10) XP was a very good operating system. I’m still running XP SP2 on my laptop and it works perfectly. There’s got to be a reason if XP support was extended to the year 2014, whereas Vista support ends in 2012. Ok, they might change their mind and extend Vista’s support, but the fact remains. So, don’t ruin XP through updates with Vista-like features.

11) Ok, the UAC is necessary, but limit the number of dialog boxes which annoy the user only for important things. Create a light version of the UAC which allows to modify system objects which aren’t critical for the system (at least not for the common user). Need an example? Changing the system time/date is not critical for most people! Make it possible to run some Microsoft applications like regedit or administrative tools without UAC confirmation dialog. How? There are plenty of ways, like signing those applications with a special Microsoft signature. I don’t want to say to throw away the existing UAC, just create an alternative!

I don’t think Microsoft will ever follow one of these points, but who knows…

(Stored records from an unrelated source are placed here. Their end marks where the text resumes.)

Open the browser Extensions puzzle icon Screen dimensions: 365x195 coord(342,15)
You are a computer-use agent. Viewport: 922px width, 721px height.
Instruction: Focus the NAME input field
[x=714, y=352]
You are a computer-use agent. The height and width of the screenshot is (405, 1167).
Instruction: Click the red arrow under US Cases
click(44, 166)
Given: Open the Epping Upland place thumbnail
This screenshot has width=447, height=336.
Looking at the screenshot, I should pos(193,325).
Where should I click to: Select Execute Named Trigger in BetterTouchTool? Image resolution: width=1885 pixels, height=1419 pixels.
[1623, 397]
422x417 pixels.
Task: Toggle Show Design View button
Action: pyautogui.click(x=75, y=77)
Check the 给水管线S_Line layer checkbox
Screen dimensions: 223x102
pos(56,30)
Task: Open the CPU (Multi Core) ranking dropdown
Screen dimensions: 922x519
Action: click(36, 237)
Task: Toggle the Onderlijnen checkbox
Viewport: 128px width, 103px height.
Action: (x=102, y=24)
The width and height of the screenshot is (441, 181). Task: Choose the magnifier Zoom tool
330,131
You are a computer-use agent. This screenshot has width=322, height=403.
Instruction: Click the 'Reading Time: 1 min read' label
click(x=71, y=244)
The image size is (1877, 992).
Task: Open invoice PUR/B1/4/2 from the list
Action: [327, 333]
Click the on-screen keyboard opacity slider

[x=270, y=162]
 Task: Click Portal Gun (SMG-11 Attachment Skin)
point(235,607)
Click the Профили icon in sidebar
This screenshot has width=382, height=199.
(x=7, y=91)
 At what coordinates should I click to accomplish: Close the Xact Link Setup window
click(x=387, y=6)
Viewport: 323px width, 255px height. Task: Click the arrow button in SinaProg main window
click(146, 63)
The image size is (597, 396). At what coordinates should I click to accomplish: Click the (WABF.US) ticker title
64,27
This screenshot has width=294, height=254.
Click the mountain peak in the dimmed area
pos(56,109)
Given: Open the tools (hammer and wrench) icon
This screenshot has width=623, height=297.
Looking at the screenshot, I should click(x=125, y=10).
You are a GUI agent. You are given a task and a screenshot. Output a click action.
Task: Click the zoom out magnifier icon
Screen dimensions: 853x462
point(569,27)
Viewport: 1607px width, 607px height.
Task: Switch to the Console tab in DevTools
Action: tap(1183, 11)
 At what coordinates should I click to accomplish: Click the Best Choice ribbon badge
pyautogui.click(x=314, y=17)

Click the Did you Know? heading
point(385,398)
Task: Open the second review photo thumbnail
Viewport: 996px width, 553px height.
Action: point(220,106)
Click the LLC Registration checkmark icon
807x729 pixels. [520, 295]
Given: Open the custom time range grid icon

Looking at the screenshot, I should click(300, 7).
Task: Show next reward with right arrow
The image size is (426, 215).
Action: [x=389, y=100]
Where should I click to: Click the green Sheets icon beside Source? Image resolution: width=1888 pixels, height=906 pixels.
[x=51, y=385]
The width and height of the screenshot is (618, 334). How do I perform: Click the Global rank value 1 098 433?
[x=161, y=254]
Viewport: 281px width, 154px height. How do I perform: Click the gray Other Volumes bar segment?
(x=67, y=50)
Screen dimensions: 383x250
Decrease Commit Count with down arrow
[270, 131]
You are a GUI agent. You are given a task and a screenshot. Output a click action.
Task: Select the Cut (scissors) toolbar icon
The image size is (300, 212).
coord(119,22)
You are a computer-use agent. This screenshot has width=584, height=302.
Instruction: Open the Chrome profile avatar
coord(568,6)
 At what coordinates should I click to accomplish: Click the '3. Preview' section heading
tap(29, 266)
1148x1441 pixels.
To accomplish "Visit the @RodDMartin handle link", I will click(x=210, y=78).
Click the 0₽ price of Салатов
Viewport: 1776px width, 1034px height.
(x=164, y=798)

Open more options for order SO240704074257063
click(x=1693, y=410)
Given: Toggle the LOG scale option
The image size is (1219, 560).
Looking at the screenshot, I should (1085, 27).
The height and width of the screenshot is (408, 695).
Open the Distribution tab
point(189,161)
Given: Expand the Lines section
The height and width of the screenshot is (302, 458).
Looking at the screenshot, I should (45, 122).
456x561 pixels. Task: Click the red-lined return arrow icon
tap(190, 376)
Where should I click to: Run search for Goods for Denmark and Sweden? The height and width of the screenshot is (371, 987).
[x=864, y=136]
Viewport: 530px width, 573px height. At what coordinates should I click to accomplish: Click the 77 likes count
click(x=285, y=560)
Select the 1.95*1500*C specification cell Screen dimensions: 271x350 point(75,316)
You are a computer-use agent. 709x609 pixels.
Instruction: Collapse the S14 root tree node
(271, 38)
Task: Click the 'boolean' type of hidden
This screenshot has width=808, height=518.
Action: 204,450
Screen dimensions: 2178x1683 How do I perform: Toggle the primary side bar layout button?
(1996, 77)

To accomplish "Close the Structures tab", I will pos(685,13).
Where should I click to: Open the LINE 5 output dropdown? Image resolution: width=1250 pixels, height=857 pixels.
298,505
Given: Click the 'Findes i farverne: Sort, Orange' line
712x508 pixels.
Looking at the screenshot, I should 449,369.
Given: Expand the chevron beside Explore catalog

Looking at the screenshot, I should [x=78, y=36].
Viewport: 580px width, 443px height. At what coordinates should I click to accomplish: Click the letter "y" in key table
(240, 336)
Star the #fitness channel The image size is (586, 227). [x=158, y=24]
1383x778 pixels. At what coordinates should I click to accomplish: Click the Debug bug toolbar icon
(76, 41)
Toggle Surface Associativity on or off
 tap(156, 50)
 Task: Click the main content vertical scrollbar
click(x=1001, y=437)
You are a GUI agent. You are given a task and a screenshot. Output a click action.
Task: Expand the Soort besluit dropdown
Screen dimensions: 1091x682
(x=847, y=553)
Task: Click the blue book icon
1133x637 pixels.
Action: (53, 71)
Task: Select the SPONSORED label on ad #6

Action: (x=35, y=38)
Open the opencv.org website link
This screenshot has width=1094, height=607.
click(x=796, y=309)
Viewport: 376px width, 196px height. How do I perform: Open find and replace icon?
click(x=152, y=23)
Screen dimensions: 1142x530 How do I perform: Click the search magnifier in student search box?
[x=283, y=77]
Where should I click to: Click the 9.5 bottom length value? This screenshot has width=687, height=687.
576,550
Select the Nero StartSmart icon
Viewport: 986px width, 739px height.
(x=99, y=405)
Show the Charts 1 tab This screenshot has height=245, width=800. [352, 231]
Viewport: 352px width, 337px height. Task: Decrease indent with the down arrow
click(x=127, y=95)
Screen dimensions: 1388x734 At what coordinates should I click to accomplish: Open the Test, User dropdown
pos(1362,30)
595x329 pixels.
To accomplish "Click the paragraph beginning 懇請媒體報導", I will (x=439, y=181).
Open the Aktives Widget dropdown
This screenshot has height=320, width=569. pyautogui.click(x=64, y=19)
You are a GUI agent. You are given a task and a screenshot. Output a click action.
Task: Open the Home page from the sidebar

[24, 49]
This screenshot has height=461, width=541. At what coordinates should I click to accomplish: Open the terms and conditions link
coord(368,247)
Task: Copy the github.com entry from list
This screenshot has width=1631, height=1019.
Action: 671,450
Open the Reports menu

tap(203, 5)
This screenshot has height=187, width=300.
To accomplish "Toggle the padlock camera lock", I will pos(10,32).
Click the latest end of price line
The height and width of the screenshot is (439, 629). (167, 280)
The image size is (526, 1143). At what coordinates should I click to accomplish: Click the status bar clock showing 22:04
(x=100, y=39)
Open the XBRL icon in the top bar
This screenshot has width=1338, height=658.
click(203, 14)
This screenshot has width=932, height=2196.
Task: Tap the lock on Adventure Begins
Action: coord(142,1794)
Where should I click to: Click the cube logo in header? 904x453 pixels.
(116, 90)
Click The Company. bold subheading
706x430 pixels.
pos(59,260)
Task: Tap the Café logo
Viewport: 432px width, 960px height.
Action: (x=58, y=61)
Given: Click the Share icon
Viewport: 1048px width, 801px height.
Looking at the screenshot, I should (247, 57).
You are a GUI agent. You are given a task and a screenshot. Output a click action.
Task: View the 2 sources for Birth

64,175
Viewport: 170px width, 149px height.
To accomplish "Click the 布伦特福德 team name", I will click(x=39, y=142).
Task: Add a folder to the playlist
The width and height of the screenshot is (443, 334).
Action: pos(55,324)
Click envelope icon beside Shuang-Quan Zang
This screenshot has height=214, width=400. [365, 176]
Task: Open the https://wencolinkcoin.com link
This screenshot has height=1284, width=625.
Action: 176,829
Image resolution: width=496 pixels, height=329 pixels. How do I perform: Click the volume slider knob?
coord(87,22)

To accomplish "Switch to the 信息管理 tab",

As for me, it’s not like I discovered Vista yesterday. In fact, I was one of the first users of Vista x64 and one of the first developers who wrote an article about it. Not that this matters, I just want to say that these points are the result of more than a year that I have Vista x64 running on two of my computers. I hope this article won’t create a big controversy, it’s just my point of view. I also might have left out something, since I wrote this article in no more than two hours late at night.